Ingredients Overview
You will find the exact recipe measurements and instructions in the printable recipe card at the bottom of the page. Below, is a quick overview of the ingredients you will need:

- Eggs: large eggs
- Dairy: whole milk, unsalted butter, shredded cheddar
- Produce: poblano pepper, spinach, Roma tomato, avocado, and microgreens
- Hot Sauce: this ingredient is optional based on your preferred level of “heat”
How to Make a California Scramble
Below are photos and recipe steps so you can easily make this scrambled egg recipe. You will need a mixing bowl, knife, skillet, and cutting board.
Whisk the eggs


Crack the eggs into a medium bowl, then whisk together with the whole milk until smooth and uniform. Set aside.
Saute the pepper


Add 1 tbsp of the butter to a large skillet and heat over medium heat. Once the butter is melted, add the poblano pepper and saute for 3-4 minutes until softened.
Cook the eggs


Add the remaining butter to the skillet. Once melted, add the egg mixture along with the cheese, spinach, and tomato. Cook for 5-6 minutes, scrambling the mixture as it cooks.
Garnish the scrambled eggs


After it’s done cooking, transfer to plates and garnish with avocado, microgreens, and hot sauce if desired.
Serve
This California scramble is a delicious and satisfying breakfast on its own.

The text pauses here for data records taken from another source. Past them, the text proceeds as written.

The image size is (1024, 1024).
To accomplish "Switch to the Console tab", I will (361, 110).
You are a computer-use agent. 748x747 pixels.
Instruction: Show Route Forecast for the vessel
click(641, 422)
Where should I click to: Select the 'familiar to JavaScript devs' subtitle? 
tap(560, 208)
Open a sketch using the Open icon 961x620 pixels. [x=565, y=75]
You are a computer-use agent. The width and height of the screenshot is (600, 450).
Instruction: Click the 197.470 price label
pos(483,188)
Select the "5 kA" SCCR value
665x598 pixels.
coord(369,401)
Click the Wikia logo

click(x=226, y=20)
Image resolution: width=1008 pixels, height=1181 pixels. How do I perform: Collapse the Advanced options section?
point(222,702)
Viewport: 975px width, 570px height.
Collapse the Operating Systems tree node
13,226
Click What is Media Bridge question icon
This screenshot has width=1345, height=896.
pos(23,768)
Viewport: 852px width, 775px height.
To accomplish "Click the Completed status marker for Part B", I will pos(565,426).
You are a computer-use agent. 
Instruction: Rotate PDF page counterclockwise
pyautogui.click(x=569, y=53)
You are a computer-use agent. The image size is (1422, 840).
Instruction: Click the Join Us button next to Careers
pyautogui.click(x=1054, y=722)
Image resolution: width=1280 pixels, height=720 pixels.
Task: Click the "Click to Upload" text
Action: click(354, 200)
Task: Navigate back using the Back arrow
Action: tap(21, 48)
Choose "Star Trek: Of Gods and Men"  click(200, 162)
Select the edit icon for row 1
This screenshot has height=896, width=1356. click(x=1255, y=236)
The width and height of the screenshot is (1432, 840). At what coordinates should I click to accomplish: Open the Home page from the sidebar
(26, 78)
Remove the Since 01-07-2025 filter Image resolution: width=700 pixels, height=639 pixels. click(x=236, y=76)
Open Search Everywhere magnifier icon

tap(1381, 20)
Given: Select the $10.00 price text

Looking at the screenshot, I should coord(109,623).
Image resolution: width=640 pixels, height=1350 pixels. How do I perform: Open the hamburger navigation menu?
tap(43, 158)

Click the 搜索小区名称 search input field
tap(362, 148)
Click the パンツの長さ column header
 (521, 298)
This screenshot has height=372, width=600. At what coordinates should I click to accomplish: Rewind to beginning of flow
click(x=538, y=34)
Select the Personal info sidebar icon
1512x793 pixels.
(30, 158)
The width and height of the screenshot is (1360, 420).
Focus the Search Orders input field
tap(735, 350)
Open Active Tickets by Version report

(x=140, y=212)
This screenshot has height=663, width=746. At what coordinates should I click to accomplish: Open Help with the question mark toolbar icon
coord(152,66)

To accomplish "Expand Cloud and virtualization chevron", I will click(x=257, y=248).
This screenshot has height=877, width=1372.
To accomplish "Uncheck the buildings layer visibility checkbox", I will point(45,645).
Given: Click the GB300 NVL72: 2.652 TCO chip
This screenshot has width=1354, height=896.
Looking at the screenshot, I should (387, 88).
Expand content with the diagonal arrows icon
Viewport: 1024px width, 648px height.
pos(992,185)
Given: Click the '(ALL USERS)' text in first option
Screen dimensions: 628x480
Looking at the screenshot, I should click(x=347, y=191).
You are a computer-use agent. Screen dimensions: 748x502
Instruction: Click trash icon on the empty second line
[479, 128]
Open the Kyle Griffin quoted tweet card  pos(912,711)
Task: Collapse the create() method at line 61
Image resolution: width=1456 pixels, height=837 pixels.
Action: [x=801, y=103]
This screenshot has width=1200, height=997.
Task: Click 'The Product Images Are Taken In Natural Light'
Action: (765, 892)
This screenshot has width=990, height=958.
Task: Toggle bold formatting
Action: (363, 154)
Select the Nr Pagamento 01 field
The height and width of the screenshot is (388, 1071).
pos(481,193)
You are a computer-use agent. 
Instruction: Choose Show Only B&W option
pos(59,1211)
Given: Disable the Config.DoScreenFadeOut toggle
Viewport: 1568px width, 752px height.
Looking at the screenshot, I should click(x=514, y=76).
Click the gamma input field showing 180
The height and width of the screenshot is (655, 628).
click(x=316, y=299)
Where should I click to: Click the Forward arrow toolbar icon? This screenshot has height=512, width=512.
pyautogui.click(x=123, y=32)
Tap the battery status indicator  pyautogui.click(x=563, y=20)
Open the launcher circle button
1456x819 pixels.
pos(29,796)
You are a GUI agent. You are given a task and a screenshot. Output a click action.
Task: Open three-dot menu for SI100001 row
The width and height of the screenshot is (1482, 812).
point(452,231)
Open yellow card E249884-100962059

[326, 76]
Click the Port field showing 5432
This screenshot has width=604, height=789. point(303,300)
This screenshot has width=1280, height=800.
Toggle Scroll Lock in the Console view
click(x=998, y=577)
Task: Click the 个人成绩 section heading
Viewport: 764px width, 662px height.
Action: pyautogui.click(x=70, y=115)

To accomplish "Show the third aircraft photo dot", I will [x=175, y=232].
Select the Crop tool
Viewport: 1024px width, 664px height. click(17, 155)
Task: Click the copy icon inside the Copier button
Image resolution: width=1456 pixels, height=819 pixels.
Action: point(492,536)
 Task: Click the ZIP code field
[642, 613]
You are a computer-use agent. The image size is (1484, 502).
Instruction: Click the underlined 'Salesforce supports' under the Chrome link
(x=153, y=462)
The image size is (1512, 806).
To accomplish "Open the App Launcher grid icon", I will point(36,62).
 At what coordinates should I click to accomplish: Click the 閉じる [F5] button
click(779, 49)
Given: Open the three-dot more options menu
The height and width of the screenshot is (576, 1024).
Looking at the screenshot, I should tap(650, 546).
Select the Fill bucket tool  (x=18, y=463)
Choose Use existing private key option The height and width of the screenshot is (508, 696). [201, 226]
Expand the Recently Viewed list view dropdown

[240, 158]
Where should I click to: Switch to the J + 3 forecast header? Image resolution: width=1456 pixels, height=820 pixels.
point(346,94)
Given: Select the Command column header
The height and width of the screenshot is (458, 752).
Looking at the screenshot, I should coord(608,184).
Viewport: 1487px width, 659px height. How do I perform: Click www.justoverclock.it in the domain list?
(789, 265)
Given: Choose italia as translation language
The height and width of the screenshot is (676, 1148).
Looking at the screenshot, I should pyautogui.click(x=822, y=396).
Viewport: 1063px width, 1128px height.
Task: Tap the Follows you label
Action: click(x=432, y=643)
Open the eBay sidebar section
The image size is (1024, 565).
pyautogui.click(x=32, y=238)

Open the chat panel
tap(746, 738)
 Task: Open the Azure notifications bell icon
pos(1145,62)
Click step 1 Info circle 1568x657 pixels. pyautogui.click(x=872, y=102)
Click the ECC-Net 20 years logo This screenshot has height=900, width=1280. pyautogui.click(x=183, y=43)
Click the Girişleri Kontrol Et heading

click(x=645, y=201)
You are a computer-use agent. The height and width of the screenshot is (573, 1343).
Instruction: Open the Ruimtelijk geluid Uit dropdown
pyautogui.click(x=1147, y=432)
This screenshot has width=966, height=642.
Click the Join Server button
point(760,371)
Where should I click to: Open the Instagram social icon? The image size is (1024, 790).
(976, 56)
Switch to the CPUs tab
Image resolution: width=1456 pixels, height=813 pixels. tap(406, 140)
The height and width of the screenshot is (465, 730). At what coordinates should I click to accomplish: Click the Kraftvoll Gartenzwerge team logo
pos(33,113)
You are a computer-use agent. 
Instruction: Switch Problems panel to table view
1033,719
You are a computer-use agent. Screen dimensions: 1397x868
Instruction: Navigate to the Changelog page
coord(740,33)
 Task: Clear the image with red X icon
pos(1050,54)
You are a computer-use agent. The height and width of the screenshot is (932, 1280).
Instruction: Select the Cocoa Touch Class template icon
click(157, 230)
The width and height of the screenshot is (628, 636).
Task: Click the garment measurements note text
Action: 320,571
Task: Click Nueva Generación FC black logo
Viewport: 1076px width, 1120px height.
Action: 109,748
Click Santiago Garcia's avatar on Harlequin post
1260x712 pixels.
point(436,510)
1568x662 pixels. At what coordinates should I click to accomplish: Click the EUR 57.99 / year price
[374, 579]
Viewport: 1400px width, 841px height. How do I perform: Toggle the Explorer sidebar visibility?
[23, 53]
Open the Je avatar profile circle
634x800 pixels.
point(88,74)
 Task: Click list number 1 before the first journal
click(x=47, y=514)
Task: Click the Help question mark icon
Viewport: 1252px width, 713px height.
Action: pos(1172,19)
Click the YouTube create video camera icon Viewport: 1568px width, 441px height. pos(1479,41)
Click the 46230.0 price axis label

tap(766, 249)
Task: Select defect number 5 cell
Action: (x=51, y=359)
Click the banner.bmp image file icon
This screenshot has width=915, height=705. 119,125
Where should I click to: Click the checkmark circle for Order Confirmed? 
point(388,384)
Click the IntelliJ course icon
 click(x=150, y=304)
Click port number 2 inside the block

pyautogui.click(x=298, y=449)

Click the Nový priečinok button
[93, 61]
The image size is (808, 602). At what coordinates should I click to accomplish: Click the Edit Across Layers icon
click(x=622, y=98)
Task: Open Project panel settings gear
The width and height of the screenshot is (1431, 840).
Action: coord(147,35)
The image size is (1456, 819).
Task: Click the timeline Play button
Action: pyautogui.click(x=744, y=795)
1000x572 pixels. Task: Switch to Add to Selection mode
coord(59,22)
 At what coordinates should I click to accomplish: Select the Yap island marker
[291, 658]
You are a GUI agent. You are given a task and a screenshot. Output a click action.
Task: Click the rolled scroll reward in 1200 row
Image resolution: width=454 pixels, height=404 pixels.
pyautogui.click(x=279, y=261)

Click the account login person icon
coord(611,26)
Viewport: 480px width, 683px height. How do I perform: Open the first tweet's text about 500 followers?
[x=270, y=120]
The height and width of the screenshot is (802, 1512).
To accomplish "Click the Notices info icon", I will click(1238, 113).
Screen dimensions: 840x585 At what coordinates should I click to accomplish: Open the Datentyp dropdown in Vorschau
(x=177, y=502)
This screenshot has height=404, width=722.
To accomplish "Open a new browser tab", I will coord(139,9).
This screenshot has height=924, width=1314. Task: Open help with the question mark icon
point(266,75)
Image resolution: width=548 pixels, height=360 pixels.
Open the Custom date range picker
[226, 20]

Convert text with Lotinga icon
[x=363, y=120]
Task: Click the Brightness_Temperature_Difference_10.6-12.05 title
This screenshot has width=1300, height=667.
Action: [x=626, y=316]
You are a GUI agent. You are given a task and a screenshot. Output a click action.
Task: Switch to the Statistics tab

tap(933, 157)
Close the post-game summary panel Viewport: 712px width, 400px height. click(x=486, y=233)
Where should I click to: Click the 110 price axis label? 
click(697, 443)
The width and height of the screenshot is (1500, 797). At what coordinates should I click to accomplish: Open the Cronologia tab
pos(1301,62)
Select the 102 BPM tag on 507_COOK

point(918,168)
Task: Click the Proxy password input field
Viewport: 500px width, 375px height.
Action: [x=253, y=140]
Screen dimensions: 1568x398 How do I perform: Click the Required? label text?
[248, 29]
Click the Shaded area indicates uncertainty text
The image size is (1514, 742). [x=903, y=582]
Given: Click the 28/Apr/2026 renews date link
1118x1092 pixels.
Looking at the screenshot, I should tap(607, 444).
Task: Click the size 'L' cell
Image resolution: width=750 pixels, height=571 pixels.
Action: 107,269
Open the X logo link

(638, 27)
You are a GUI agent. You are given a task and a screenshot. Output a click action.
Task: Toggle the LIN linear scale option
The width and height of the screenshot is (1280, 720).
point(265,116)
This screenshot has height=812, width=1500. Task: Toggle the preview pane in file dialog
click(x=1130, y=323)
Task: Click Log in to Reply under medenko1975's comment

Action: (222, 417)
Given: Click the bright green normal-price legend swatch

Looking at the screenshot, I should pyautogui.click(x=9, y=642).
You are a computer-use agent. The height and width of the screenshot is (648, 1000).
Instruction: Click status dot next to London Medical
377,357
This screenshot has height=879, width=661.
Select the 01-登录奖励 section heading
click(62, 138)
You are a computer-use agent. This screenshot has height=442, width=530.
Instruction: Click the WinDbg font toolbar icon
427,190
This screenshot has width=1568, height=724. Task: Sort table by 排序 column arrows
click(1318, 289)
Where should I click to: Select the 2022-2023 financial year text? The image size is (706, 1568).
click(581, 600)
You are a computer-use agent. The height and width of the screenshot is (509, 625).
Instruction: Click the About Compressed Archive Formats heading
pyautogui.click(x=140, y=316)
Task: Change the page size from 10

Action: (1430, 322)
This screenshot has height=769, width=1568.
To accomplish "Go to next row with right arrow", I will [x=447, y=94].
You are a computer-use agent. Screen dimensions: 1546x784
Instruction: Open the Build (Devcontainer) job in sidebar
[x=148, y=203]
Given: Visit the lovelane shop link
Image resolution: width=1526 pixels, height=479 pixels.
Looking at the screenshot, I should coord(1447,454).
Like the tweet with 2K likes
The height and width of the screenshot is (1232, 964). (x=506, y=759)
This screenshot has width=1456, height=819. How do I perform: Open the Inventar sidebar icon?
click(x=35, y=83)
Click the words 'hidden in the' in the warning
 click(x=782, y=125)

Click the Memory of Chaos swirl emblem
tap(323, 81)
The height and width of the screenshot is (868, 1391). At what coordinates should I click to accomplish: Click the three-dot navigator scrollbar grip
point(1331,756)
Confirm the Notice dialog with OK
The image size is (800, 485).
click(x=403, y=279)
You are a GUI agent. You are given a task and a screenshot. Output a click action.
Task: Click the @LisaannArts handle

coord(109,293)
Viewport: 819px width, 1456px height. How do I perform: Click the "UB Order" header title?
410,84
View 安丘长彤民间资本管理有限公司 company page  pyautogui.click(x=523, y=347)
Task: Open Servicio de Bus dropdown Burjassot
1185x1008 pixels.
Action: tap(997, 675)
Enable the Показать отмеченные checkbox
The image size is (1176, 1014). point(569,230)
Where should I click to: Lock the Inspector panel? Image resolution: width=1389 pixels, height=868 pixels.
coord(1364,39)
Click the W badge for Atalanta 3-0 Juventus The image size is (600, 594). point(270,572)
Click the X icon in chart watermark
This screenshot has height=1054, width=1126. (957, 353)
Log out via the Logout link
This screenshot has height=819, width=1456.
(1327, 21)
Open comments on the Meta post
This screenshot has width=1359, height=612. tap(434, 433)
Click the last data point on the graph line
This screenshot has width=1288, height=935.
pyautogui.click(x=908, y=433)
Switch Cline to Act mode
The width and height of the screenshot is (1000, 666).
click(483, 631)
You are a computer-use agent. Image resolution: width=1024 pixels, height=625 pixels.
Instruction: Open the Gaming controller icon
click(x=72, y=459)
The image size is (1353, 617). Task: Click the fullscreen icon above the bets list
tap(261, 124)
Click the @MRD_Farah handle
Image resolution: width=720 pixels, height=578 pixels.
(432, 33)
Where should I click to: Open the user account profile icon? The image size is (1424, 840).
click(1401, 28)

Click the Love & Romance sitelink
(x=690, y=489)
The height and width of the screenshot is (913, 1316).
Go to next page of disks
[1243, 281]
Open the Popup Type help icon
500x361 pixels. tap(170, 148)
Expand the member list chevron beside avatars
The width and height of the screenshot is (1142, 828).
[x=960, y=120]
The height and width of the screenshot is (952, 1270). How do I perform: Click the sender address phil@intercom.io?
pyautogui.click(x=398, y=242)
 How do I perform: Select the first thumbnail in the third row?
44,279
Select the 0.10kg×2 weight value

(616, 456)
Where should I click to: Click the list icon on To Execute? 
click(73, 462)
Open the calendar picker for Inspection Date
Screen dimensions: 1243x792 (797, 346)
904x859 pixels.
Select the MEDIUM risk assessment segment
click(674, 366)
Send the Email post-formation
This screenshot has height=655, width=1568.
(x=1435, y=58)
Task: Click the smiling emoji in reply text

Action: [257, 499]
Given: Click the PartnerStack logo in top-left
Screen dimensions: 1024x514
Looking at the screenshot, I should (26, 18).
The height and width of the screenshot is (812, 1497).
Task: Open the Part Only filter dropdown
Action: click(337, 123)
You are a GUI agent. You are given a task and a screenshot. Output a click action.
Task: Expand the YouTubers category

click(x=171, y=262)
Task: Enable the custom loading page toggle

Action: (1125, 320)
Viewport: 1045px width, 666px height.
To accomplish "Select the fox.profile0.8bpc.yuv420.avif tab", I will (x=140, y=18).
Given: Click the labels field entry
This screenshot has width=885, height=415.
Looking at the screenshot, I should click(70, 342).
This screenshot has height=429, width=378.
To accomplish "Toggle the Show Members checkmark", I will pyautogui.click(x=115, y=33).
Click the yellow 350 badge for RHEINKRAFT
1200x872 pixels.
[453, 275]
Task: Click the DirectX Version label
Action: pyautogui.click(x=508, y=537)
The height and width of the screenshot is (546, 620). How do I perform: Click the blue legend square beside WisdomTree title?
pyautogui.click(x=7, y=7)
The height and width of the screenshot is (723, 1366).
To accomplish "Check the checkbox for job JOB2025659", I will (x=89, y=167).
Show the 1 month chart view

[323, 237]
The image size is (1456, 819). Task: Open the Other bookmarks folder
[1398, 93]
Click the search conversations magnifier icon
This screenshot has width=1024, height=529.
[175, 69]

However, if you’re hosting a larger gathering, consider rounding out the meal with a few complementary dishes. Here are some great recipes to pair with this flavorful scramble!


California Scramble
Ingredients
- 8 large eggs
- 1 tbsp whole milk
- 2 tbsp unsalted butter divided
- 1 poblano pepper diced
- 1 cup shredded cheddar cheese divided
- ½ cup chopped spinach
- 1 Roma tomato diced
- 1 avocado sliced
- ¼ cup microgreens
- Hot sauce optional
Instructions
- Crack the eggs into a medium bowl, then whisk together with the whole milk until smooth and uniform. Set aside.
- Add 1tbsp of the butter to a large skillet and heat over medium heat. Once the butter is melted, add the poblano pepper and saute for 3-4 minutes until softened.
- Add the remaining butter to the skillet. Once melted, add the egg mixture along with the cheese, spinach, and tomato. Cook for 5-6 minutes, scrambling the mixture as it cooks.
- After it’s done cooking, transfer to plates and garnish with avocado, microgreens, and hot sauce if desired.
Notes
- Leftovers keep in the fridge for 1-2 days, but this recipe does not freeze well.
- Feel free to sub in Colby jack or pepper jack cheese if desired.
- Use your favorite hot sauce! I like Chipotle Cholula.
- Use a bell pepper instead of a poblano for less spice, or a jalapeno for more spice!
Nutrition
Storage Instructions
We recommend serving this scramble fresh. You could store leftovers for up to 1-2 days in the fridge if desired. Be sure to allow the eggs to cool completely prior to placing in an airtight container. We do not recommend freezing this recipe.
Tips and Tricks
- Feel free to sub in Colby jack or pepper jack cheese if desired.
- Use your favorite hot sauce to add some heat!
- Use a bell pepper instead of a poblano for less spice, or a jalapeno for more spice!